Productivity

AI Prompt Libraries: Copy-Paste God-Tier Prompts for Any Task

📅 Updated: December 2025 ⏱️ 7 min read 🤖 All AI Tools

Writing good AI prompts from scratch is hard. The difference between a mediocre prompt and an excellent one can be 10x better output. Instead of reinventing the wheel, use community prompt libraries where experts have already crafted and refined prompts for virtually every use case.

These libraries are like having cheat codes for AI—copy, paste, customize, and get dramatically better results.

Top Prompt Libraries

FlowGPT

The largest community of AI prompts with categories for writing, coding, marketing, roleplay, productivity, and more. Prompts are rated and reviewed by users.

  • Free to browse and use
  • Filter by category, rating, and popularity
  • Many prompts include examples of output

Awesome ChatGPT Prompts (GitHub)

A curated GitHub repository of "act as" prompts—make the AI act as a specific expert persona.

  • Act as a Linux terminal
  • Act as a plagiarism checker
  • Act as a startup tech lawyer
  • Hundreds more specialized personas

PromptBase

Marketplace where people sell premium prompts. Quality tends to be higher since creators have financial incentive to make them excellent.

ShareGPT

See actual conversations others have had with AI. Great for learning prompting techniques by example.

Prompts by Category

Writing & Content

  • Blog post outlines and drafts
  • Email templates for any situation
  • Social media content calendars
  • Product descriptions that sell
  • Resume and cover letter optimizers

Coding & Development

  • Code review and improvement
  • Bug explanation and fixing
  • Documentation generation
  • Test case creation
  • Regex pattern generation

Business & Marketing

  • Market research frameworks
  • Competitor analysis
  • Sales email sequences
  • Ad copy variations
  • Customer persona development

Learning & Education

  • Explain like I'm 5 (ELI5)
  • Socratic questioning for deep understanding
  • Quiz and flashcard generation
  • Study plan creation
  • Complex topic simplification

💡 Pro Tip: Save Your Winners

When you find a prompt that works exceptionally well, save it in a personal document or note app. Build your own curated library of prompts you've tested and refined.

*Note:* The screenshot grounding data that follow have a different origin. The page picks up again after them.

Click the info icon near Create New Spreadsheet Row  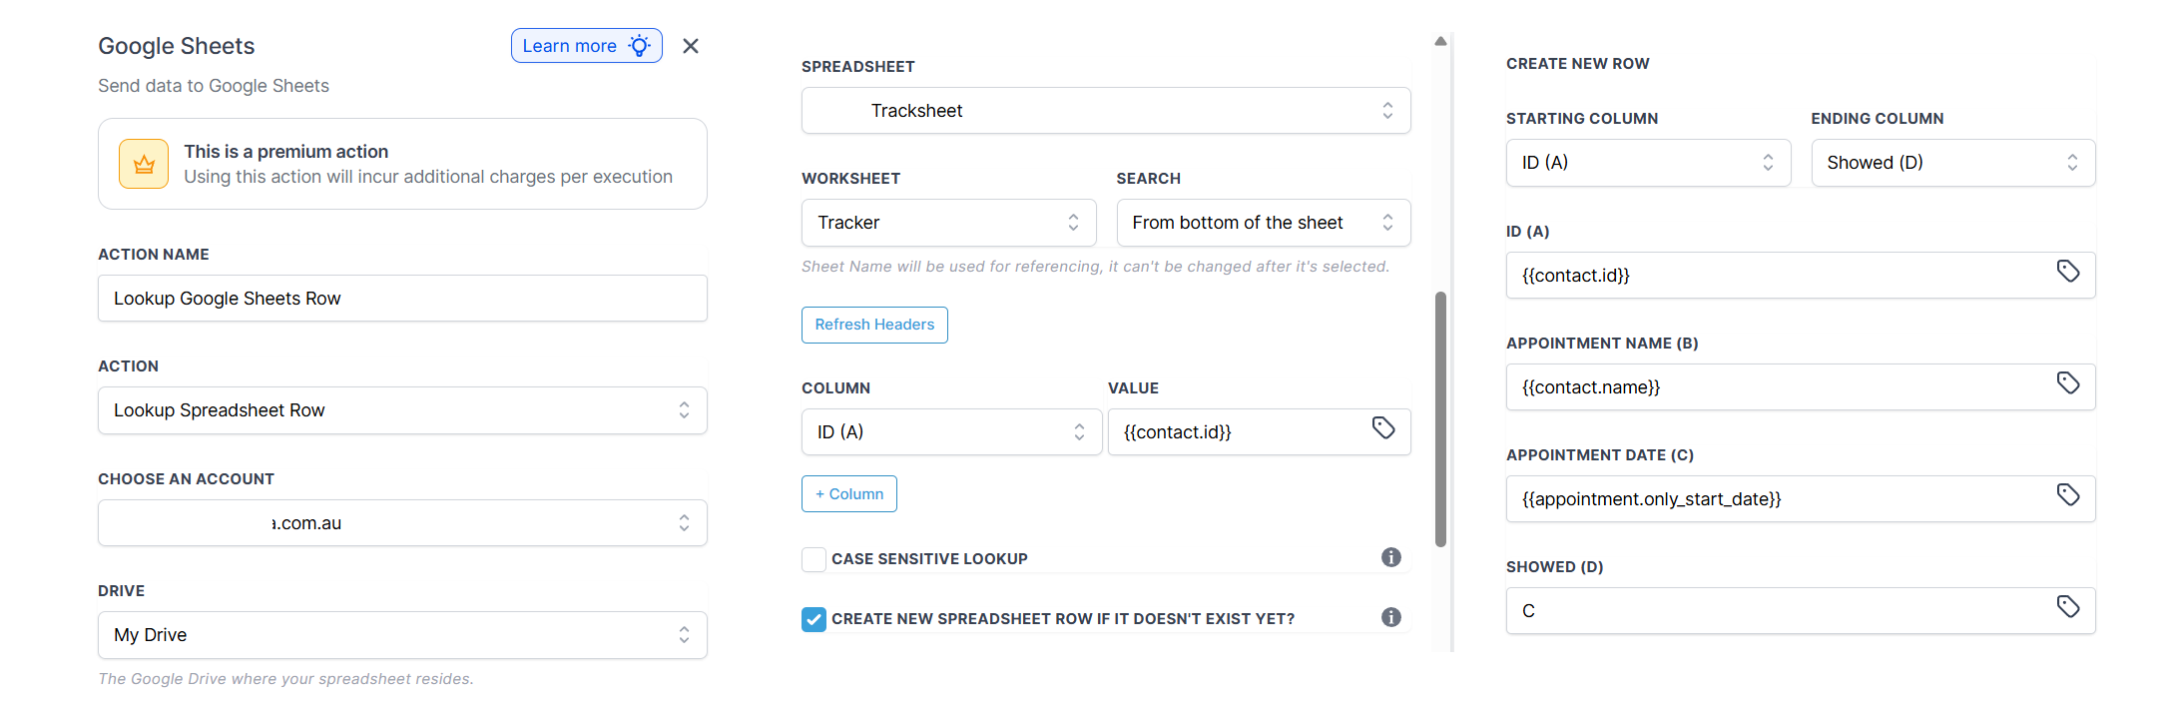tap(1391, 617)
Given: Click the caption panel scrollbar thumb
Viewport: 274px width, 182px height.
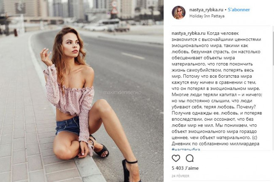Looking at the screenshot, I should (273, 49).
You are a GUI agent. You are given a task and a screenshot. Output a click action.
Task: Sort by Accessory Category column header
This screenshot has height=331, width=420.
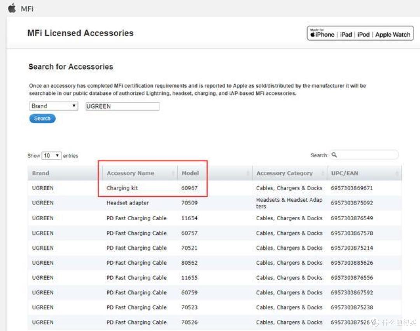[284, 173]
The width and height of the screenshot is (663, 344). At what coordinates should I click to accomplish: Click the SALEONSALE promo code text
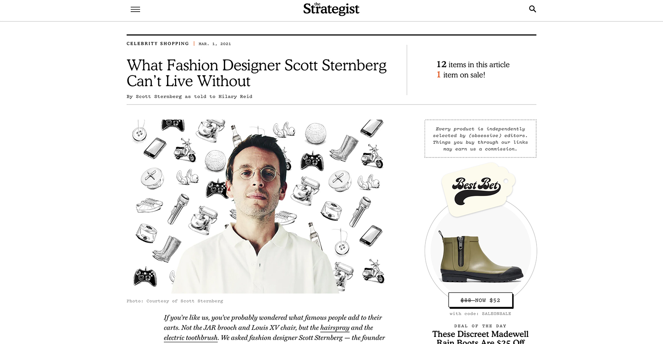(496, 314)
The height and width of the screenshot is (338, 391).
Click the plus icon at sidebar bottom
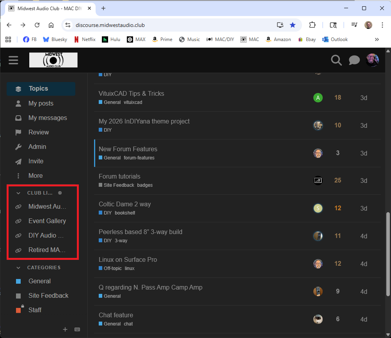pyautogui.click(x=65, y=329)
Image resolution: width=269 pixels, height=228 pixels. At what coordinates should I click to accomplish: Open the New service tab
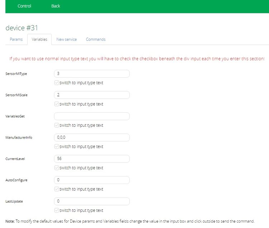click(66, 39)

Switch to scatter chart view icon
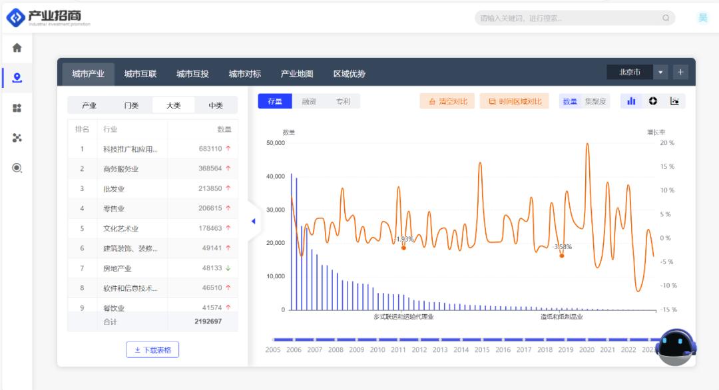click(x=674, y=101)
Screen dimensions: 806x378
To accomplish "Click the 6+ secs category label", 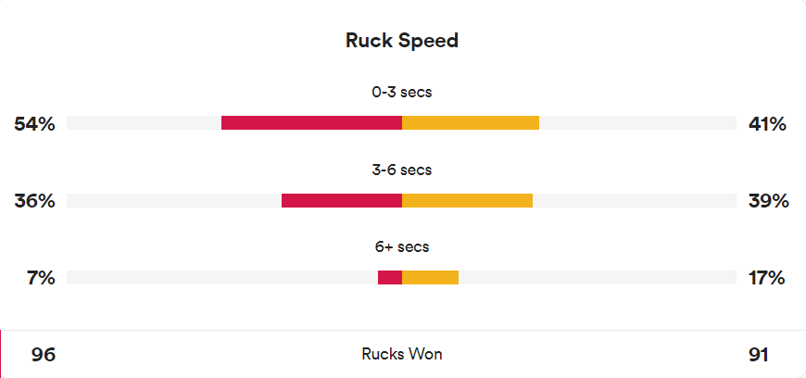I will tap(402, 246).
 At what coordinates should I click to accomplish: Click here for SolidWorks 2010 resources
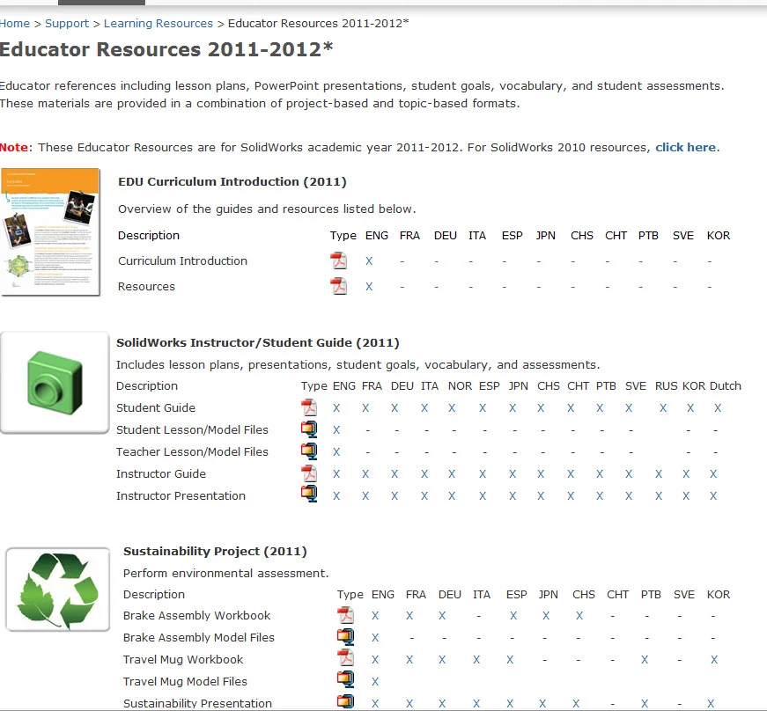pos(685,147)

How to Customize Library Prompts

  1. Start with a Base Prompt

    Find a prompt close to your needs. Don't expect a perfect match—80% fit is good enough to start.

  2. Add Your Context

    Fill in the variables: your industry, audience, specific requirements, constraints, and preferences.

  3. Specify Format

    Add format instructions: "Respond in bullet points," "Keep it under 200 words," "Use markdown headers."

  4. Iterate Based on Output

    If the first result isn't perfect, add clarifications. "More concise," "More formal tone," "Focus on X aspect."

Example Power Prompts

The Mega-Prompt Structure

You are a [ROLE] with [EXPERIENCE/EXPERTISE].

Your task is to [SPECIFIC TASK].

Context:
- [Relevant background]
- [Constraints]
- [Audience]

Please provide:
1. [First deliverable]
2. [Second deliverable]
3. [Third deliverable]

Format: [Specify format]
Tone: [Specify tone]
Length: [Specify length]

The Iterative Refinement Prompt

Generate 5 different versions of [X].

For each version, vary the:
- Tone (casual to formal)
- Length (brief to detailed)
- Angle (different perspectives)

After generating all 5, analyze which works best for [goal] and explain why.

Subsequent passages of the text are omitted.